Can you handle it?
When the Bulls met the Magic towards the end of the regular season, Jameer Nelson popped his head in to a Derrick Rose TV interview to tell the now MVP that he’d catch him in the second round. Now in all honesty it was a bit of a throw away comment, and one of those things you say in hope rather than out of disrespect for your first round opponents. However, those words have come back to haunt Jackson, thanks to an extremely funny and cheeky tweet from the Atlanta Hawks.
The Hawks took game one from the Bulls in round two, after knocking Orlando out of the playoffs en-route. Hawks’ public relation’s guy Arthur Triche commented that he’d left two tickets up in the gods at the United Centre for game one against the Bulls, so Jameer Nelson could get to see Derrick Rose in the second round. As well as being a funny gesture, it shows Triche’s PR skills as we’re talking about what he did today, and so are many other media outlets around the world. Needless to say, Nelson didn’t take him up on the offer.
The NBA playoffs always throw up a great story and a war of words as the tension grows inside players and fans’ bodies and minds. More often than not, it can threaten to derail teams from inside their own camp, as a spat in the 2000 playoffs between Lakers’ coach Phil Jackson and Glen Rice (and his wife) demonstrated. The level of feeling runs high within clubs and the testosterone may just be deafening.
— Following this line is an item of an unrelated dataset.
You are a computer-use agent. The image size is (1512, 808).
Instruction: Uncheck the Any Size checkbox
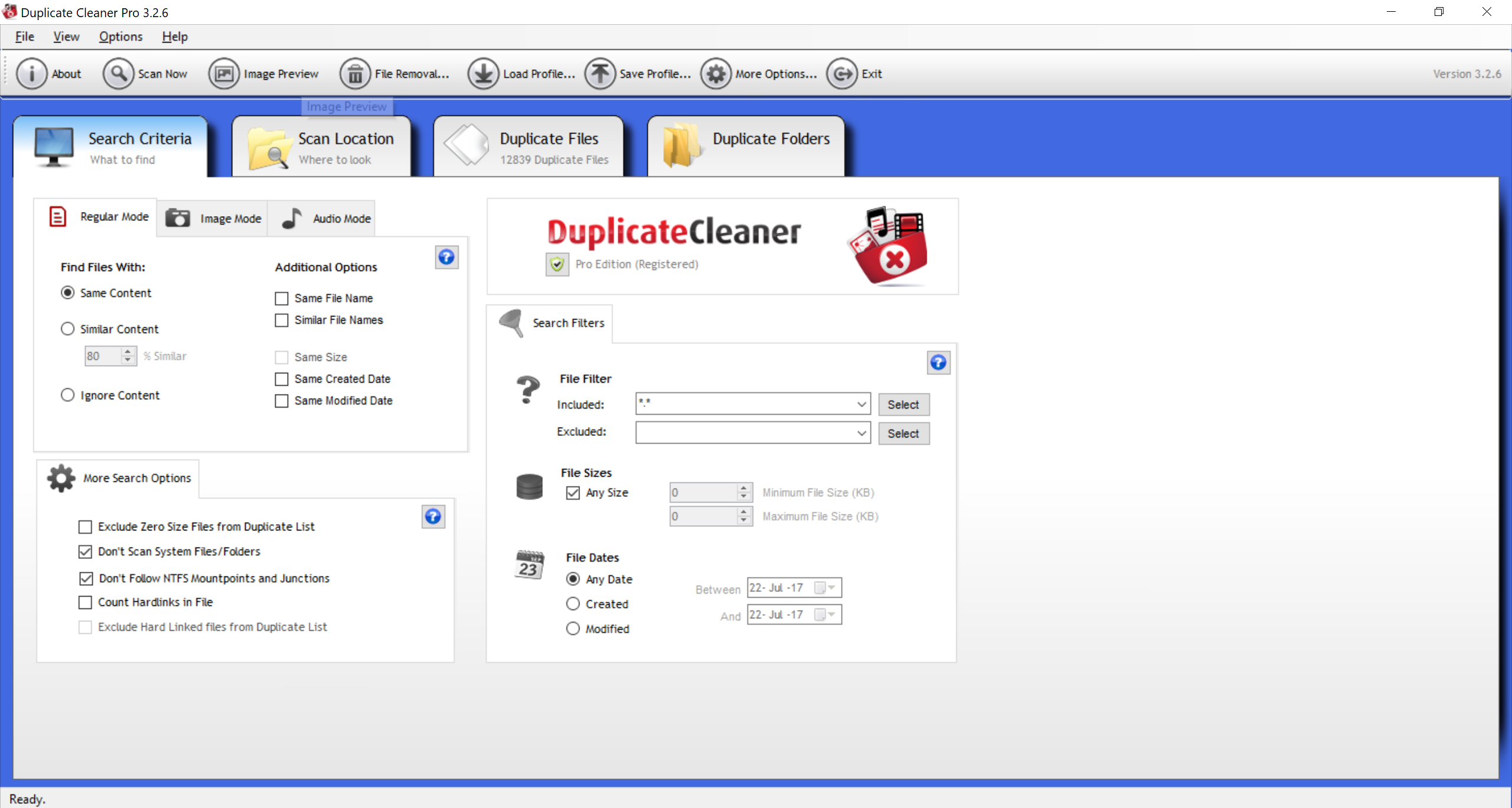pos(573,493)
Former Laker Rick Fox summed-up the situation that might ring true for a lot of locker rooms in 2000 saying “When there’s frustraton, you try to keep it in the community. but when it seeps out, you have to do some damage control…we’re dealing with that now here.”
The Miami Heat players won’t have appreciated it when Coach Spoelstra told the press that his boys had been crying in the locker room, but they are over that for now. But put them up against the Bullls in the conference finals (can I get flights too please Arthur?) and some of those old wounds may just start to re-open under the pressure.
No story encapsulates the pressure of the playoffs better than the 1998 Chicago Bulls. With five titles under their belt in the ’90s, the Bulls began to self-destruct before our very eyes. Pippen looked a shadow of his former self and Rodman’s ego apparently left no room for his brain. But the legend that is Michael Jordan just wanted to play ball. Through all the adversity, the team nicknamed the ‘Unforgettabulls’ achieved greatness, lifting their sixth title of the decade, and their history. The then Phil Jackson’s Bulls beat Jerry Sloan’s Jazz 4-2 in the playoff finals.
Despite the spat with Rice, Jackson also led that Lakers side to championship glory in 2000. Larry Bird’s Pacers were put to the sword in six. Jackson who has two rings from his playing days, is leading his players in an attempt to win his twelfth career championship as a coach. So do you start to worry as a Lakers’ fan, when you see your side give up a sixteen point lead against the Mavericks? Jordan pulled through to lead that ’98 team to the title, and Kobe has pulled though time and time again to lead his team to a championship as he goes for a sixth ring to match Jordan. But yes, of course you worry, it’s your team, and sport was invented to take us so low that the highs get so high. But you shouldn’t worry, because like Jordan and the ’98 Bulls, Kobe and Phil Jackson can handle it.